Visualizing Multivariate Data with Radviz

Yann Abraham

2020-01-10

Abstract

The Radviz package implements the concept of dimensional anchors to visualize multivariate datasets in a 2D projection, as originally described in Hoffman et al 1999. Additional work for ordering of dimensional anchor is taken from Di Caro et al 2012.

Introduction

So called big data has focused our attention on datasets that comprise a large number of items (or things). As a consequence the fact that we are measuring (or recording) more and more parameters (or stuff) is often overlooked, even though this large number of things is enabling us to explore the relationships between the different stuff with unprecedented efficacy.

Yet, this increase in the stuff we measure comes with a so-called Curse of Dimensionality: as our brains are unable to efficiently deal with more than 3 dimensions, we need new tools to visually explore larger (more than 3 dimensions) sets.

Several such tools exist that rely on projection into lower number of dimensions, such as PCA. Although those tools represent an efficient solution, they do not allow for direct interpretation of the position of the points in space.

Radviz provides an elegant solution to this problem, by projecting a N-dimensional data set into a simple 2D space where the influence of each dimension can be interpreted as a balance between the influence of all dimensions.

Building a radviz projection

In Radviz, each dimension in the dataset is represented by a dimensional anchor, and each dimensional anchor is distributed evenly on a unit circle. Each line in the data set corresponds to a point in the projection, that is linked to every dimensional anchor by a spring. Each spring’s stiffness corresponds to the value for that particular thing in that particular dimension. The position of the point is defined as the point in the 2D space where the spring’s tension is minimum.

DIRECTIONS FOR THIS TASK
Write out the passage of the Radviz page word for word, from "Several such tools" to "points in space.", including both.

PROVIDED MATERIAL
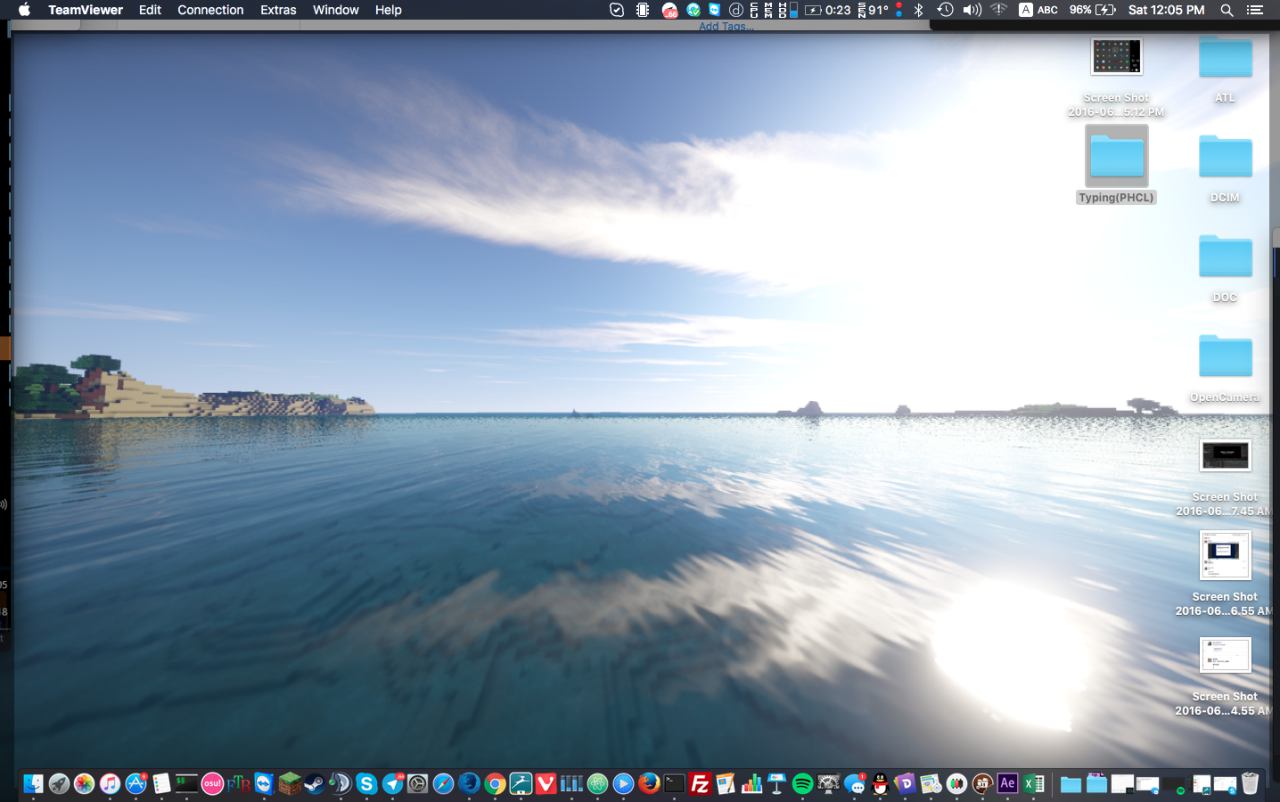
Task: Launch Microsoft Excel from the dock
Action: pyautogui.click(x=1034, y=784)

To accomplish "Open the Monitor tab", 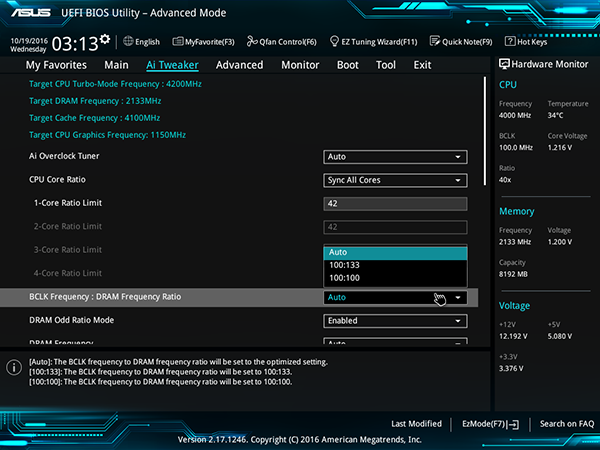I will pyautogui.click(x=300, y=65).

ANSWER FOR THIS EXERCISE
Several such tools exist that rely on projection into lower number of dimensions, such as PCA. Although those tools represent an efficient solution, they do not allow for direct interpretation of the position of the points in space.